Am „Tag der Stadt Belgorod“ im August 2005 erhielten die Bürger der Stadt ein Geschenk in Form neuer Denkmäler. Diese Skulptur ist eine davon. Sie ist aus Bronze gefertigt und wiegt 300kg. Von einem befreundeten Künstler weiß ich, dass Bronzeskulpturen kostspielig sind und fünfstellige Beträge in der Herstellung als preiswert gelten, selbst, wenn sie kostengünstiger im osteuropäischen Ausland gefertigt werden.
Die jungen Bildhauer nannten ihr Werk „Erinnerung“, offiziell wird die Skulptur „Denkmal für die Großmutter“ genannt. Viele Parkbesucher machen Bilder und setzen sich dabei auch neben die Strickende.
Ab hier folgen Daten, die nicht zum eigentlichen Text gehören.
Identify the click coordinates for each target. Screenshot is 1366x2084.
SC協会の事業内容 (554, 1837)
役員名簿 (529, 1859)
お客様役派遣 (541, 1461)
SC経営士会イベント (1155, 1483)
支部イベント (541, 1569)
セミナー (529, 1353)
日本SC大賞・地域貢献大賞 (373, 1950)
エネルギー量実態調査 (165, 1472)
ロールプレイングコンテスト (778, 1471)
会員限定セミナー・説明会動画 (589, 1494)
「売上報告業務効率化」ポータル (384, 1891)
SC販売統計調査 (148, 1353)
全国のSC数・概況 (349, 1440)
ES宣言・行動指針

Nachdem die „Formalitäten“ abgehakt sind, lohnt es sich, näher hinzuschauen.
Sehen wir uns die alte Dame aus einer anderen Perspektive an
|
Was auf den ersten Eindruck wie ein Stereotyp aussieht „strickende Oma auf Bänkchen“, altertümliche Darstellung, Abbildung einer Beschäftigung für alte Frauen, bekommt durch die weitere Betrachtung tiefere Bedeutung.
Die beiden jungen Künstler haben vor 15 Jahren ein Symbol geschaffen, das dauerhaft das Gedenken an die Großmutter, die „Babuschka“ ausdrücken soll. Dazu haben sie der Mimik der Frau Attribute verliehen, die zumindest in der westlichen Welt als „großmütterlich“ erkannt werden: Güte, Milde, Wohlwollen. Ungeachtet, was sie erlebt hat, ihr Gesicht drückt nur Positives aus.
Die klassische Frisur zeigt gleichermaßen Bescheidenheit, wie das schlichte Kleid: kein Schnickschnack, keine Extravaganz. Die Hausschlappen sind der Bequemlichkeit geschuldet, nicht mehr der Verpflichtung zu unterliegen, sich in enge Schuhe zu zwängen. Nur wenn es notwendig ist, sperrt man die Füße ein.
Durch welche Tätigkeit kann man großmütterliche Beschäftigung ausdrücken?
Nähen? Augen zu schlecht.
Häkeln? Vielleicht.
Kartoffeln schälen? Zu profan.
Die Bildhauer haben mit dem Strickstrumpf eine Tätigkeit aufgegriffen, bei der man seinen Gedanken und Erinnerungen nachhängen kann. Die alte Frau hat vermutlich so viele Strümpfe gestrickt, dass sie es im Schlaf kann.
Verwunderlich, dass sie den Strumpf von der Zehe her strickt, ich hätte nicht gedacht, dass diese Technik den jungen Herren seinerzeit bekannt war. Jedoch hätte ohne diese Vorgehensweise der tiefere Sinn nicht dargestellt werden können.
Die Strickerin denkt und erinnert sich. Ihrem Gesichtsausdruck nach an angenehme Dinge. An so viele angenehme Dinge, dass sie nicht einmal bemerkt, wie der Schaft immer länger wird.
Der lange Schaft, der die Vergänglichkeit der Zeit darstellt.
Vielen Dank!
Liebe Michaela!
Schön, daß Dein Blog wieder aufgewacht ist! – Und tolle Decken hast Du wieder produziert!
Beste Grüße von Annette
Vielen Dank, Annette!
Ja, das konnte so nicht bleiben. Themen habe ich genug.